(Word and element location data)
•••••

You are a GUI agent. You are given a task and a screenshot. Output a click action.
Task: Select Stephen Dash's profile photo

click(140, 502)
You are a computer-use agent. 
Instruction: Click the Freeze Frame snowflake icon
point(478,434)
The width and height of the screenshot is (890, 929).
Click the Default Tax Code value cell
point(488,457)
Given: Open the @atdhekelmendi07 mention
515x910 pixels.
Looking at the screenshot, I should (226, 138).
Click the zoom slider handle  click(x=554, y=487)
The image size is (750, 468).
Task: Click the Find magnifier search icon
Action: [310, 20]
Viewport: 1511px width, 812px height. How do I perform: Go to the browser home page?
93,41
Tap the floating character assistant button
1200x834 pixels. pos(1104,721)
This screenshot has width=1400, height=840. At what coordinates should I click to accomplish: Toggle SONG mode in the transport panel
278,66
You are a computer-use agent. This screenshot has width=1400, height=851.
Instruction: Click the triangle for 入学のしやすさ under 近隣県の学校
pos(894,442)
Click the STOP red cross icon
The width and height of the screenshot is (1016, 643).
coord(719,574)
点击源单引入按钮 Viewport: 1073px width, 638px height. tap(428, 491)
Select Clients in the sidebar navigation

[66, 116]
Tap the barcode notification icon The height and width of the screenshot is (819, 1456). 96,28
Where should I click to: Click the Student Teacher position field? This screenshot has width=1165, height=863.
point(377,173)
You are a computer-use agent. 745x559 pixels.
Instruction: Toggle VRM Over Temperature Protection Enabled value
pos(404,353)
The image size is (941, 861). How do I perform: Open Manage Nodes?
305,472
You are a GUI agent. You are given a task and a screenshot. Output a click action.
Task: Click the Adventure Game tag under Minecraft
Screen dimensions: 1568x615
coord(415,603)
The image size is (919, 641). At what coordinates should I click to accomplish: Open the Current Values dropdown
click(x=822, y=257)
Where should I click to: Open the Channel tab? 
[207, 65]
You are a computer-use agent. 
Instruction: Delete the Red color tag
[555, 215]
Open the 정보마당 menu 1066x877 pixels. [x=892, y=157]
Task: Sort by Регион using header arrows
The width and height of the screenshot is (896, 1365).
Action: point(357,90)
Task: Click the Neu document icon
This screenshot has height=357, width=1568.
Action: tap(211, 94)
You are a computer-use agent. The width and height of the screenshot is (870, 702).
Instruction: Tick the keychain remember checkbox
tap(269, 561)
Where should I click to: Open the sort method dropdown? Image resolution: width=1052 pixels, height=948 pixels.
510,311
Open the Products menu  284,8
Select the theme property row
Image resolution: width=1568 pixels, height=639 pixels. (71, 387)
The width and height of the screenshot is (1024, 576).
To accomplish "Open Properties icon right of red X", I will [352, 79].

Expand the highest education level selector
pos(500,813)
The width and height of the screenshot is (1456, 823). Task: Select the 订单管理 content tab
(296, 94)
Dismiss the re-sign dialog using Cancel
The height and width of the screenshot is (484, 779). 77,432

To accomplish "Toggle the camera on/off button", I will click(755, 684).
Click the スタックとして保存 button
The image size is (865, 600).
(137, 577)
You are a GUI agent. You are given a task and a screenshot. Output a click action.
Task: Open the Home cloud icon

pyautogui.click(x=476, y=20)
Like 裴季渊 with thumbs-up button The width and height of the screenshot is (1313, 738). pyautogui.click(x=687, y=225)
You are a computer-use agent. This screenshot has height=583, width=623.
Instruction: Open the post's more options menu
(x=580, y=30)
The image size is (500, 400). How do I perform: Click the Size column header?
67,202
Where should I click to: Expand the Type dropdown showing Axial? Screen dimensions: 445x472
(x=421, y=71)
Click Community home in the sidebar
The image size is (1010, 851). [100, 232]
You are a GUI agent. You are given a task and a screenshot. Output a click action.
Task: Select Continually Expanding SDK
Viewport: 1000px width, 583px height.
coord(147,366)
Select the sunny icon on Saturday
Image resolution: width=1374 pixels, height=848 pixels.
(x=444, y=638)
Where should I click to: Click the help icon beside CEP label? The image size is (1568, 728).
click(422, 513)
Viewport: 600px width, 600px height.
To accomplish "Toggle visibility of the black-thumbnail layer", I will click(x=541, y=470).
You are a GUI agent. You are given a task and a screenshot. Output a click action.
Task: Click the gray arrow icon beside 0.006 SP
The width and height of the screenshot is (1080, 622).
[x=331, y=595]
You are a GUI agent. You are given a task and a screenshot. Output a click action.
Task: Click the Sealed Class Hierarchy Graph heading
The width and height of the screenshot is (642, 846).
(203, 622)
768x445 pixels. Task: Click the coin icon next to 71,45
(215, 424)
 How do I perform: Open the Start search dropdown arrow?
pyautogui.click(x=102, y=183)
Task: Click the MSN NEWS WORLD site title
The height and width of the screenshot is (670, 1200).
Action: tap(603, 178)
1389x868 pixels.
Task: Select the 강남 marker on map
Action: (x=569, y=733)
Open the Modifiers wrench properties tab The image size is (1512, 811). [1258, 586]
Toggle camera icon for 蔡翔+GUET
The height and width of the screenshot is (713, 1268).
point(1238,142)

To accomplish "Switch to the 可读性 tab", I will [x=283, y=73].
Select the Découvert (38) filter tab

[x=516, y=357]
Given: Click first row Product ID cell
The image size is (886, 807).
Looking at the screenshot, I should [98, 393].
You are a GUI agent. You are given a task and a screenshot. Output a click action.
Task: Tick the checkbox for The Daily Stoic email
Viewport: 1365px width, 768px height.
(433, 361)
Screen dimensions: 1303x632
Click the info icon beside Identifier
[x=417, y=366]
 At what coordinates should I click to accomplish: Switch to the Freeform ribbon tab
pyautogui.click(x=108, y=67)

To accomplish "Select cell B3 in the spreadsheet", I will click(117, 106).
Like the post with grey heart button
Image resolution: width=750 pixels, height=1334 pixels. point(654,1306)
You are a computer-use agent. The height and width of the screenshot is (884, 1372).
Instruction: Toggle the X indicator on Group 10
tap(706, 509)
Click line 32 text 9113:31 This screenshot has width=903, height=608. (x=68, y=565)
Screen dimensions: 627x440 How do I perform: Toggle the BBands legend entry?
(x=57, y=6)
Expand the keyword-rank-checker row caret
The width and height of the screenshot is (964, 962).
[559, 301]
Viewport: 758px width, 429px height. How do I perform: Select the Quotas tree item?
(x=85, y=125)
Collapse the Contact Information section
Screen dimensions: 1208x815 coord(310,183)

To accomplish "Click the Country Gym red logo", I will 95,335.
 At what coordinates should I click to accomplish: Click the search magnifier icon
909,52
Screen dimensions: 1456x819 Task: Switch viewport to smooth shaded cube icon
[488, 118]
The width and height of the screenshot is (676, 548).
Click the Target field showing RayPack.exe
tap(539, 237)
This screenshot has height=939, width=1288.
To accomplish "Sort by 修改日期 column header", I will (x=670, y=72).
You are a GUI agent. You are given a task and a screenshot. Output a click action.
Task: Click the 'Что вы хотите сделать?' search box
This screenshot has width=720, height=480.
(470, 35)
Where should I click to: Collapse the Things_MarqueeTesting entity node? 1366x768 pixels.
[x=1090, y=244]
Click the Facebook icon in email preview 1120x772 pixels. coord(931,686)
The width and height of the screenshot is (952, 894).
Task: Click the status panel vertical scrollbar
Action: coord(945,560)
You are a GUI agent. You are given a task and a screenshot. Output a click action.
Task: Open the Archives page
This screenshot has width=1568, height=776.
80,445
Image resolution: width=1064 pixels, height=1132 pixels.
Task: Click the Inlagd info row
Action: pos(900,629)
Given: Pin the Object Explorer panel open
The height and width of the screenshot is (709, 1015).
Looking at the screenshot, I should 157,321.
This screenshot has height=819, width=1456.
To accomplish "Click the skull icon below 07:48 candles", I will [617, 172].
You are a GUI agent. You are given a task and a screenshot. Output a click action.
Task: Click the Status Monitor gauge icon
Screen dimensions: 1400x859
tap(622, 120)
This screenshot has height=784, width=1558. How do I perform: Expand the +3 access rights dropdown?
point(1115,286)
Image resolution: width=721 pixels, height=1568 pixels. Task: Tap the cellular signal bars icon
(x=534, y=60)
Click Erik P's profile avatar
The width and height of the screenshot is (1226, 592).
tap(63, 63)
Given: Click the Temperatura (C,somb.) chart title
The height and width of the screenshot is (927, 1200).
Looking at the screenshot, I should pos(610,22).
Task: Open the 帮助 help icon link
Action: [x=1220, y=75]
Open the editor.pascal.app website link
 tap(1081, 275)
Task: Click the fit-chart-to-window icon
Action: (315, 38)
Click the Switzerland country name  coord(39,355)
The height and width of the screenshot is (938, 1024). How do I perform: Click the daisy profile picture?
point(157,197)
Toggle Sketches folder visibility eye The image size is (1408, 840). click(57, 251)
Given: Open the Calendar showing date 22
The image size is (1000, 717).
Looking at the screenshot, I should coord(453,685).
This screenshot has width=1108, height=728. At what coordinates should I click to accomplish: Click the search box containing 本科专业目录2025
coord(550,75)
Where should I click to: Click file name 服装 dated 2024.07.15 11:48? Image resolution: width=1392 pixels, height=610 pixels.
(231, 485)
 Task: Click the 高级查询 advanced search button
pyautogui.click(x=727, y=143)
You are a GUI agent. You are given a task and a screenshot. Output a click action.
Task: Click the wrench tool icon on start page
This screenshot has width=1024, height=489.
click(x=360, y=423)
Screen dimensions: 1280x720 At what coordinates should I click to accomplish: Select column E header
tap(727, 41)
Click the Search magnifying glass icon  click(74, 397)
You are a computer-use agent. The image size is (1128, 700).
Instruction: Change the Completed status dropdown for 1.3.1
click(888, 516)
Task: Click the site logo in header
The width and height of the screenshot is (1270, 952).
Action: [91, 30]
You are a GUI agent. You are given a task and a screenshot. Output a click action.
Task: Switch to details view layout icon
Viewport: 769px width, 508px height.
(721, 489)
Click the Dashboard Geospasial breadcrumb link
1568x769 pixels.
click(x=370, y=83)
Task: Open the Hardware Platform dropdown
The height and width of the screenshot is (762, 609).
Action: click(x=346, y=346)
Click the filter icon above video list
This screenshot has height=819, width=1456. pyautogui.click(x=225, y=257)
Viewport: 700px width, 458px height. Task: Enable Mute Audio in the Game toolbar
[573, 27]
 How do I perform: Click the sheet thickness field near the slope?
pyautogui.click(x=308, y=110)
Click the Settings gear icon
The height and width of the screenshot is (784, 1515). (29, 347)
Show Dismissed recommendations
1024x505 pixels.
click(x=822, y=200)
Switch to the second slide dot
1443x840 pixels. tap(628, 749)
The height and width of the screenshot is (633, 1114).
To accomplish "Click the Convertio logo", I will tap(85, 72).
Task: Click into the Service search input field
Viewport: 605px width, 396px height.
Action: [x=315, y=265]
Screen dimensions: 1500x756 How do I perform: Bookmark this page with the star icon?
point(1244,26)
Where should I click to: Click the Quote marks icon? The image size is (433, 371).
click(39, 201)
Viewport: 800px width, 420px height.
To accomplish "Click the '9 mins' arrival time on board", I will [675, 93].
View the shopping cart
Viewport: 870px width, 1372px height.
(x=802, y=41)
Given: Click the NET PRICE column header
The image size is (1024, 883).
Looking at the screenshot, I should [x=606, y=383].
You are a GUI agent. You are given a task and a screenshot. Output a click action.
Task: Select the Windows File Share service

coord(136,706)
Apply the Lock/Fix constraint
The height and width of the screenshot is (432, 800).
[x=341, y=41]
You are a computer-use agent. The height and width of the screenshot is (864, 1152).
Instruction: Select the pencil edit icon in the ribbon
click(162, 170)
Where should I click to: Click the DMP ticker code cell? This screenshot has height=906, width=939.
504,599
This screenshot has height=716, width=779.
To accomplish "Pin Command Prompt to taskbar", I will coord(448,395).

•••••

**Task description**
Report every line in the rows above that contains the word "under". Copy each such line in full, and treat uppercase and lowercase as different.

**Exercise result**
Instruction: Click the triangle for 入学のしやすさ under 近隣県の学校
Task: Click the Adventure Game tag under Minecraft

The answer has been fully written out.